Guterres was “saddened and dismayed” to learn of the shooting earlier Sunday in the town of Kasindi by members of the peacekeeping unit, a UN statement said.
Two people died in the incident, a local civil society leader told AFP, and several others were injured.
The UN force known as MONUSCO admitted that some of its peacekeepers, who were returning from leave in a so-far unidentified home country, had opened fire “for unexplained reasons.” It said arrests had been made.
The statement said Guterres expressed “his deepest condolences” to those affected and to the Congolese government.
“The secretary-general stresses in the strongest terms the need to establish accountability for these events,” Guterres' spokesperson said in the statement.
“He welcomes the decision of his special representative in the Democratic Republic of the Congo to detain the MONUSCO personnel involved in the incident and to immediately open an investigation.”

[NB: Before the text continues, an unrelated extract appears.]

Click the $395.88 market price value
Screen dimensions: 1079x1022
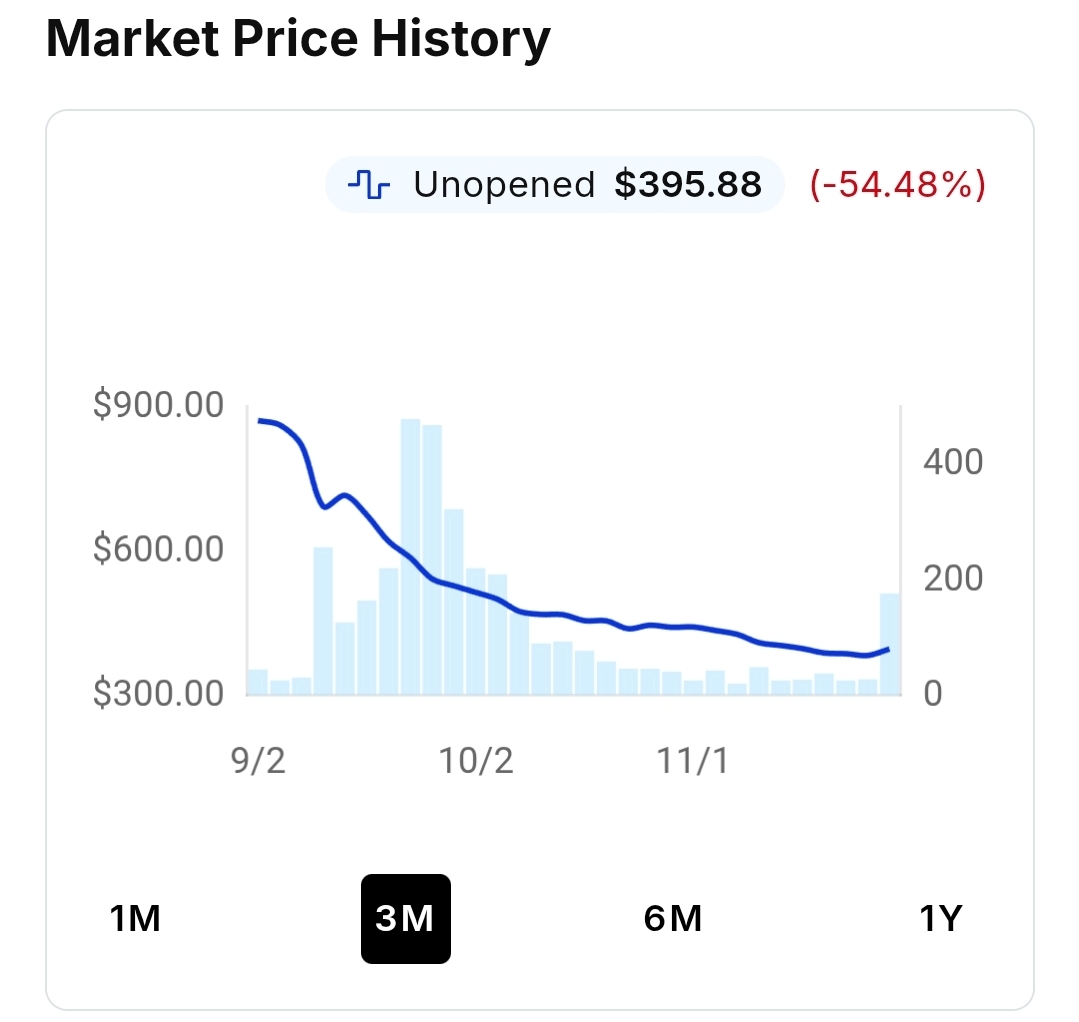pos(688,185)
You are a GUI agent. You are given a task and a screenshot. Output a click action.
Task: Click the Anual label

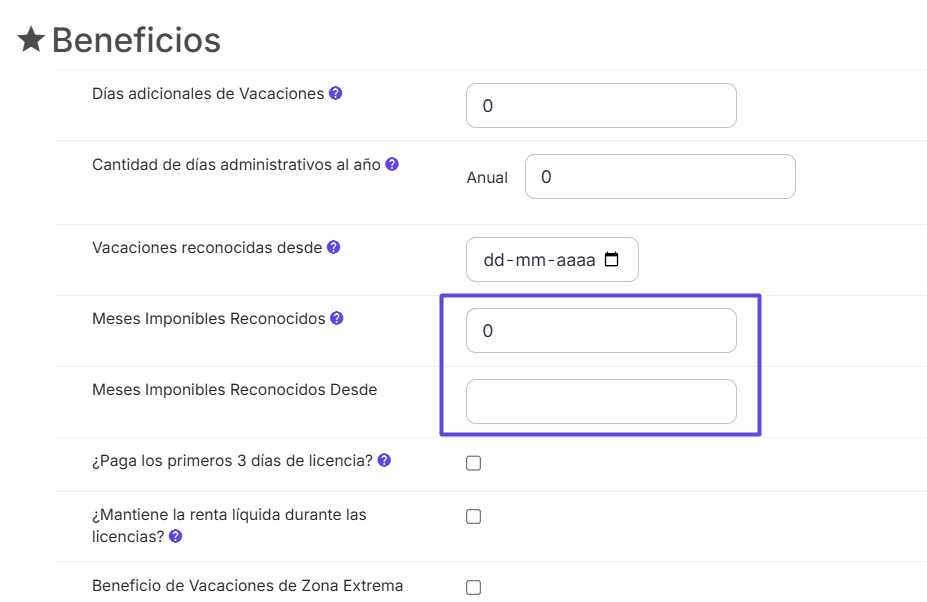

Video shared on social media showed men -- at least one in police uniform and another in army uniform -- advancing toward an immobilized UN convoy behind a closed barrier in Kasindi.
After a verbal exchange, the peacekeepers appeared to open fire before opening the barrier and driving through while people scattered.
An earlier statement from the UN mission in Kasindi said that “soldiers from the intervention brigade of the MONUSCO force returning from leave opened fire at the border post for unexplained reasons and forced their way through.”
“This serious incident caused loss of life and serious injuries.”
“The toll is two dead,” Joel Kitausa, a civil society leader in Kasindi, told AFP, adding that 14 people were injured.
A statement from MONUSCO denounced the “unspeakable and irresponsible behavior” of those involved, adding that “the perpetrators of the shooting have been identified and arrested pending the conclusions of the investigation which has already begun in collaboration with the Congolese authorities.”
It was not clear why the UN convoy was initially prevented from crossing.
More than 120 militias operate in the DRC's troubled east.
The UN first deployed an observer mission to the region in 1999. In 2010, it became MONUSCO -- the United Nations Organization Stabilization Mission in the Democratic Republic of the Congo -- with a mandate to conduct offense operations.
There have been 230 fatalities among the force, according to the UN.